MADRID, April 4 (Xinhua) -- The United Nations World Tourism Organization this Thursday confirmed that 2012 saw China become the top tourist source market in the world.
In 2012 Chinese expenditure on travel abroad climbed to 102 billion U.S. dollars, culminating a period in which it has been the most rapidly growing source market for tourism in the world.
Since the turn of the century, there has been over an eightfold increase in the number of overseas trips made by Chinese travelers from 10 million who travelled to other countries in 2000, up to 83 million who went abroad in 2012.
This huge increase, which has been made possible by increased disposable income for Chinese people, which has created greater opportunities to visit other parts of the world, has also seen Chinese people spending more money on their foreign trips with the 102 billion dollars they spent in 2012, up an impressive 40 percent from the previous year when Chinese people spend 73 billion US dollars on foreign tourism.
This data echoes the expectations of Taleb Rifai, the General Secretary of the UNWTO when he spoke to Xinhua at in their Madrid headquarters the start of the year.
"The Chinese economy is opening up, it is growing and the rise of the middle class in China is a very important phenomenon, it is probably one of the main reasons behind this absolutely impressive growth in the outbound figures and data," he said in an interview which also saw him praise what China has to offer as a tourist destination for people from other parts of the world.
"The outbound market of China being a source of tourism for the world has grown tremendously: 42 percent was the growth in 2012. Almost 80 million Chinese traveled out of China: That is a tremendous achievement."
"But, even as an inbound destination, we have almost 60 million people visiting China. China is the third visited destination in the world today and all of this makes China very special to us," he added.

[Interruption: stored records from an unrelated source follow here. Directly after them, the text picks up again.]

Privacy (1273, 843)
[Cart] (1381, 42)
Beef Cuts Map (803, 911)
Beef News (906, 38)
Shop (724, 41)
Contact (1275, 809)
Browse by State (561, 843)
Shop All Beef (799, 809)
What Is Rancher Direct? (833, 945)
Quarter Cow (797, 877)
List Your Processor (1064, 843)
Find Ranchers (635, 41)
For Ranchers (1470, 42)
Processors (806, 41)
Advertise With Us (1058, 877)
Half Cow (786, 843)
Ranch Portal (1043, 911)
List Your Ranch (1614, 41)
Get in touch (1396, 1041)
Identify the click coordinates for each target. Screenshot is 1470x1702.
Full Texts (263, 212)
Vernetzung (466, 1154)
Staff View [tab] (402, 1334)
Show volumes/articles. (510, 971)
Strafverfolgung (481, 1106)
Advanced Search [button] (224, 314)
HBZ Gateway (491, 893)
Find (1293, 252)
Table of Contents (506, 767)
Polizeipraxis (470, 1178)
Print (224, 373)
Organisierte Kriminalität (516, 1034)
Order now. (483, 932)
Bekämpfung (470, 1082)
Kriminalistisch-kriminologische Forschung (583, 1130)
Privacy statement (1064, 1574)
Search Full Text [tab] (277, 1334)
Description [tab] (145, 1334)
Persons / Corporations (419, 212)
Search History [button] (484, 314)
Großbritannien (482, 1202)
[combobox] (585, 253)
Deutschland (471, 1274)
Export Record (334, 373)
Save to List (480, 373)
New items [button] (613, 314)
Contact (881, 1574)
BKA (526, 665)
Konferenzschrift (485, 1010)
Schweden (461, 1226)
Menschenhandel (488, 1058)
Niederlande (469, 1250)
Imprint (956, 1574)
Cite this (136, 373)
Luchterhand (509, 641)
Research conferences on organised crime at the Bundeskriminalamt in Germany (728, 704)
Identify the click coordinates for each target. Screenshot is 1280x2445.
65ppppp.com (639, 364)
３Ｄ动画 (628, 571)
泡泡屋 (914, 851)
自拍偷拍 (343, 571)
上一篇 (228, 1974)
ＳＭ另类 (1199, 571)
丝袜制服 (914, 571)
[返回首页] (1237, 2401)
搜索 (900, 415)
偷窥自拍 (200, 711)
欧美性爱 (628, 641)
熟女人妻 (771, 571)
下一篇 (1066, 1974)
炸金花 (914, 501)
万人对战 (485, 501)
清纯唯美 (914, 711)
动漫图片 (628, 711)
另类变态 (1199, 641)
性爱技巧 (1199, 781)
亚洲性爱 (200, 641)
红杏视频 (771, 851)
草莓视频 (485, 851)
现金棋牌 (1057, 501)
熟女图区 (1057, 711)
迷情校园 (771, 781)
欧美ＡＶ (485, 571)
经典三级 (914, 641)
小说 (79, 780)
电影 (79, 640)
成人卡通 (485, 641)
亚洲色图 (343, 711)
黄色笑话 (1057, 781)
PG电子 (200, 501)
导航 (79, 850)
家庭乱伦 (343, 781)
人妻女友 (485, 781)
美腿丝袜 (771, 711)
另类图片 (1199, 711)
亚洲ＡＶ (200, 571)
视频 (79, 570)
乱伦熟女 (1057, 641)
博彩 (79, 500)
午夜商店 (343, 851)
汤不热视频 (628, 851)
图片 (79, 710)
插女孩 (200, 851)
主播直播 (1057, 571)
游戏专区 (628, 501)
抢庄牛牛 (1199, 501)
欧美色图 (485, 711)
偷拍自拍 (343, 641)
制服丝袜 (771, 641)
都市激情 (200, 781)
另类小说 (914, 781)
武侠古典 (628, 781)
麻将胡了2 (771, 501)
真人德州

In 2005, China had ranked in seventh placed in terms of international tourism expenditure, behind Italy, Japan, France, Britain, Germany and the United States. It had moved into the third place by the end of 2011 and overtook Germany and the U.S. last year.
However, China is not the only country to increase its importance as a source market; Russia and Brazil have also seen their significance increase with Russia, seeing a 32-percent rise in international tourist spending in 2012, while Brazil moved up to 12th place with expenditure of 22 billion U.S. dollars in a movement Rifai said would"surely continue to change the map of world tourism."